### What to work on
Give back exactly the lines spanning from the one containing "Task: Open the stopwatch icon in sidebar" to the final line of the records below, and no others.

[Information provided Boundary: Start]

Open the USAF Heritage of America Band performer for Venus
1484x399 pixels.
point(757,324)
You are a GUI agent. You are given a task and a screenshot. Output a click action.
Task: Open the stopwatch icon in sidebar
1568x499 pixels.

[Information provided Boundary: End]

### Answer box
Task: Open the stopwatch icon in sidebar
1568x499 pixels.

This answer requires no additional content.